Il cammino di rinnovamento prende avvio ogni giorno dall’incontro con la Parola di Dio che si rende concreto nell’ascolto e nella meditazione della Scrittura. Spesso abbiamo poca familiarità con Essa, ma è rivolta ogni giorno a noi e ci interpella a verificare la nostra vita per vedere se sta procedendo secondo la volontà di Dio. Solo la Parola è luce e lampada per la nostra vita. I Padri della Chiesa insistono soprattutto su tre forme: il digiuno, la preghiera, l’elemosina, che esprimono la conversione in rapporto a se stessi, in rapporto a Dio e in rapporto agli altri.
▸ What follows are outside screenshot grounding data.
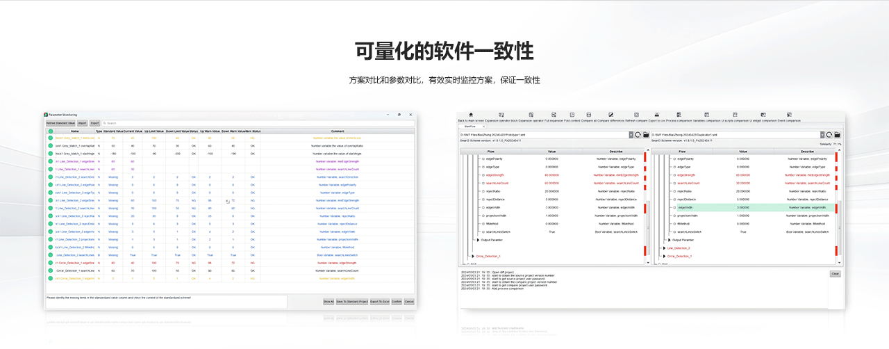Click the Full expansion toolbar icon

[554, 115]
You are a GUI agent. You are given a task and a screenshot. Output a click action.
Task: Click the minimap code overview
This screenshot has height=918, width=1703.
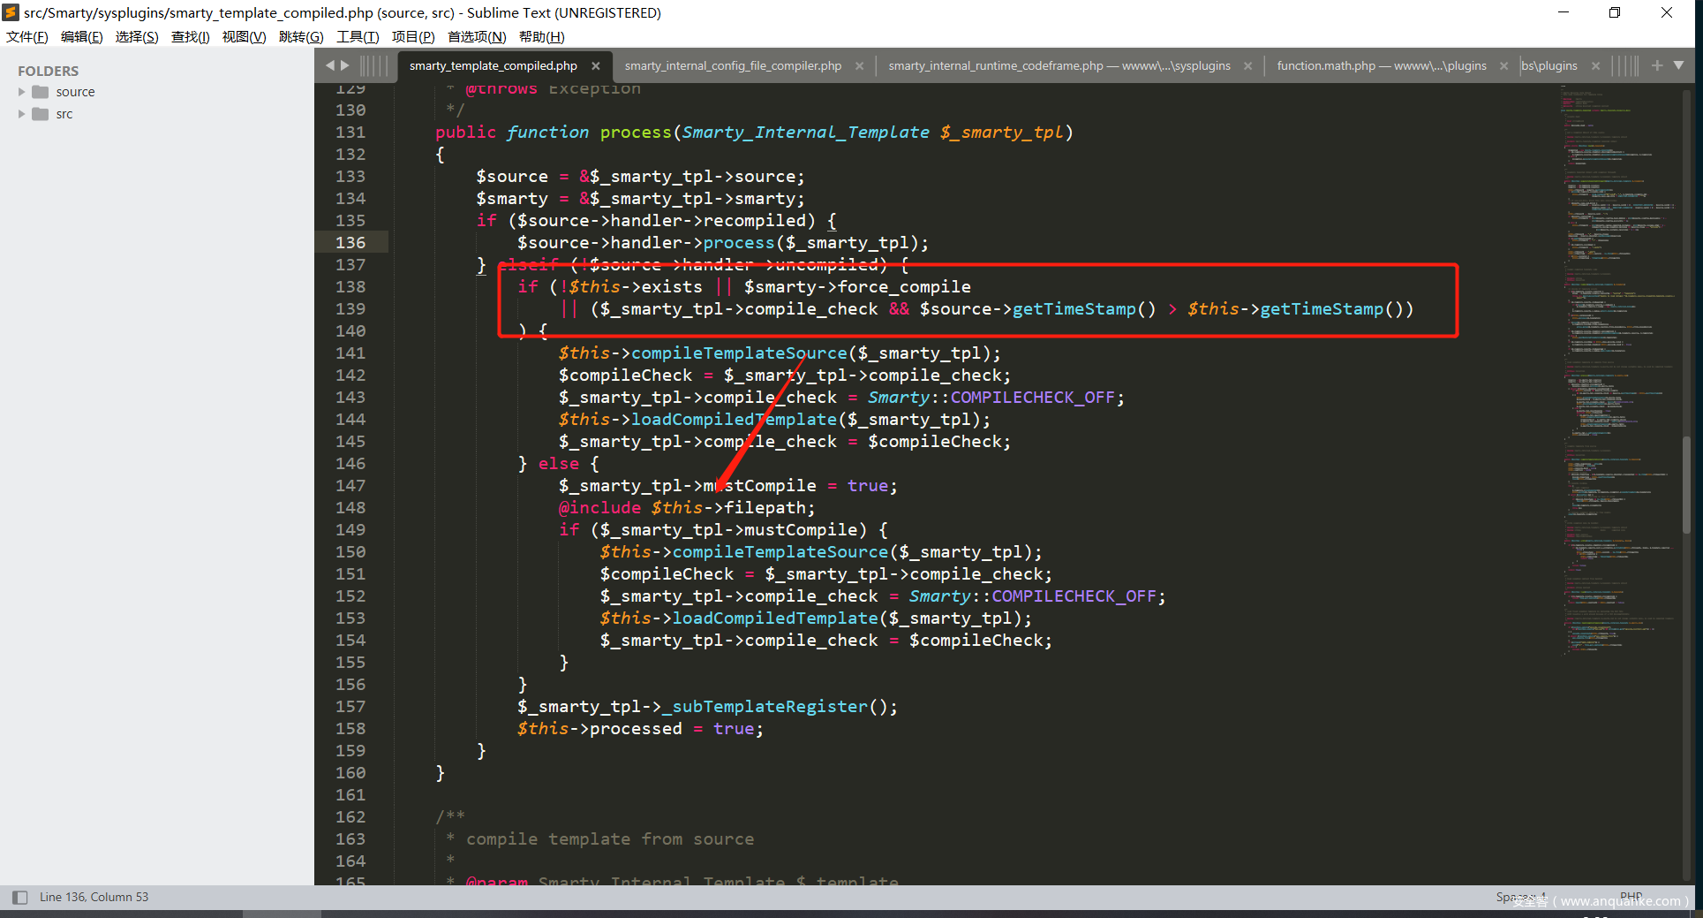pyautogui.click(x=1617, y=353)
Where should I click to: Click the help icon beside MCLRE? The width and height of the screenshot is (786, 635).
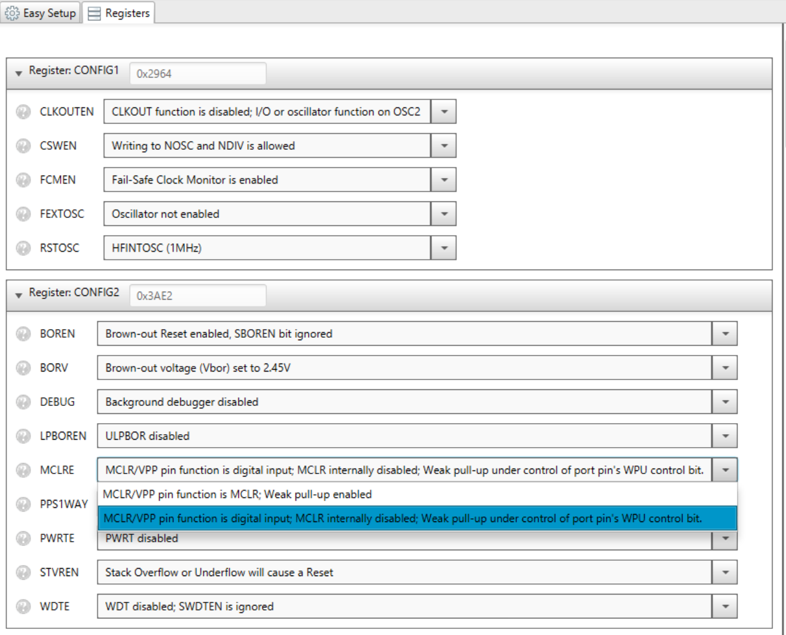[x=23, y=470]
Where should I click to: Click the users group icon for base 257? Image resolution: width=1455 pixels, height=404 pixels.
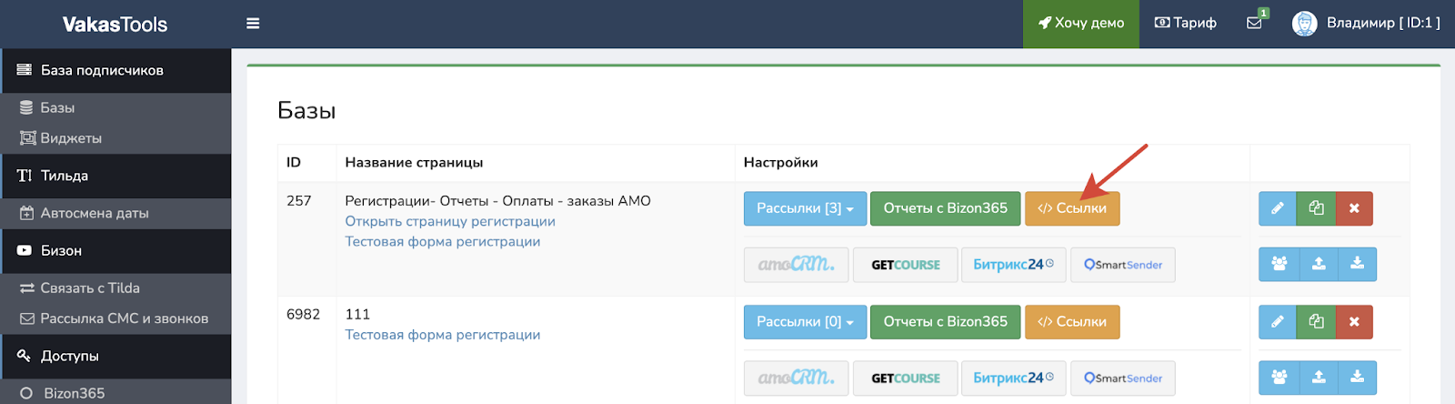click(1279, 264)
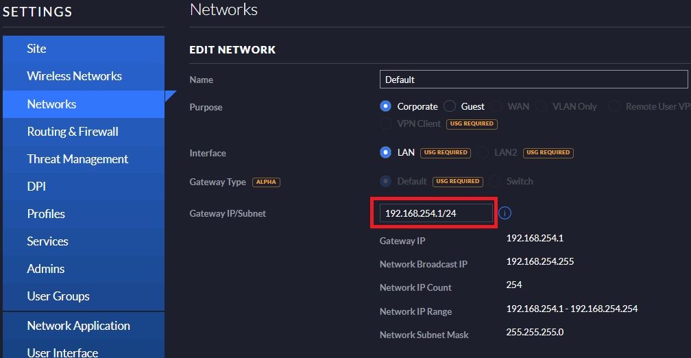Viewport: 691px width, 358px height.
Task: Open Wireless Networks settings
Action: click(x=74, y=76)
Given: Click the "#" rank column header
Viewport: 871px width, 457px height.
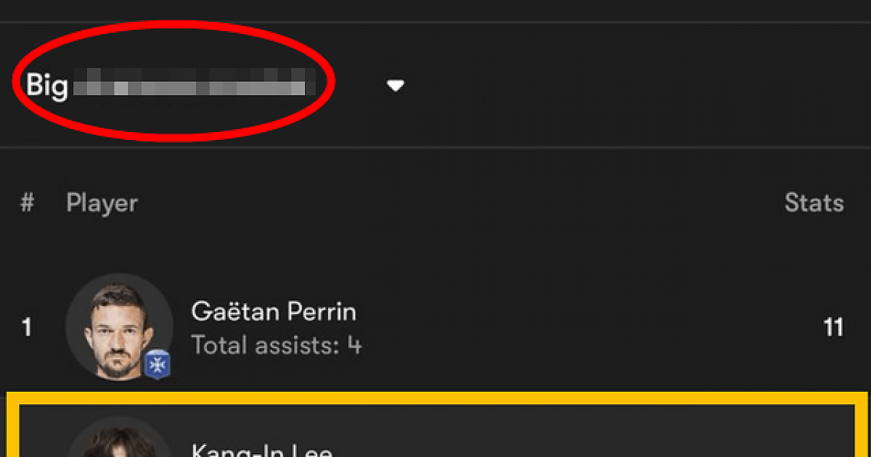Looking at the screenshot, I should 27,203.
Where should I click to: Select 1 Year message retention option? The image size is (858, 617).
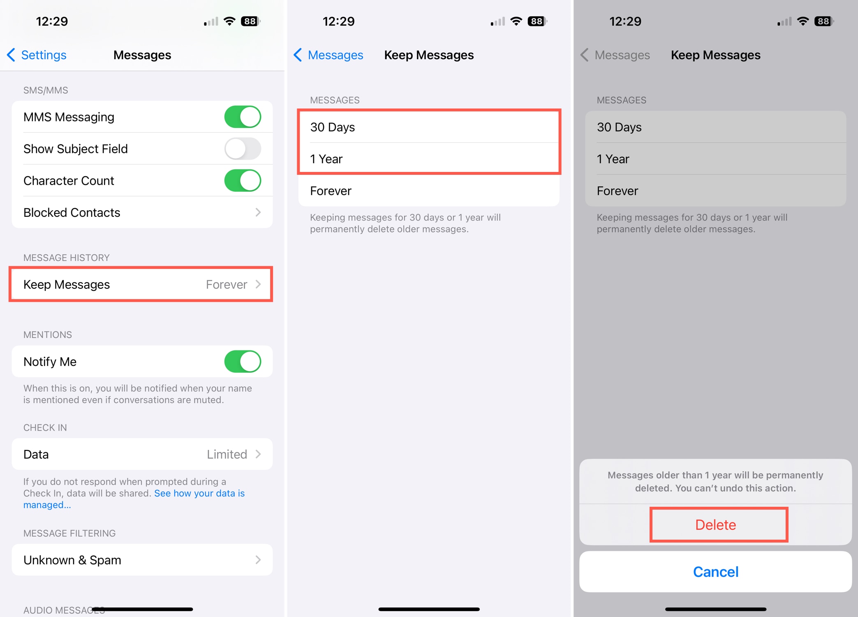[x=429, y=159]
A queste tre forme sono riconducibili tutte le opere che ci permettono di correggere lo sconvolgimento del peccato.

Preghiera e fede vanno di pari passo e non devono essere ritenute acquisite per sempre: hanno bisogno di essere nutrite, coltivate e rinvigorite ogni giorno per poterle trasmettere. Per questo vanno incarnate e tradotte in opere: è l’elemosina, cioè l’avere compassione, il soffrire con l’altro per sollevarlo dal suo dolore. Non va ridotta al superfluo o a pochi soldi, ma è lo slancio che nasce dal cuore ferito dalle sofferenze dei fratelli e pronto a donare con gioia ciò che a loro manca. Legato a ciò emerge un’altra forma di rinuncia, quella del digiuno, che permette di lavorare e smussare il proprio egoismo. Non è solo la rinuncia moderata al piacere del cibo, ma anche a tutto ciò che ci fa essere esigenti col corpo non dandogli qualche piacere, per dedicarci a quello che Dio ci chiede per il bene degli altri e nostro. Così si riscoprono le vere priorità e si ritrova l’essenziale della vita.

Infine possiamo aggiungere il pellegrinaggio. Non occorre pensare subito ai viaggi verso luoghi sacri: esiste un significato più profondo. La vita stessa è un pellegrinaggio da percorrere con forza fino alla meta desiderata. Fare penitenza è allora un cammino quotidiano verso la conversione, sostenuti e accompagnati dal Signore.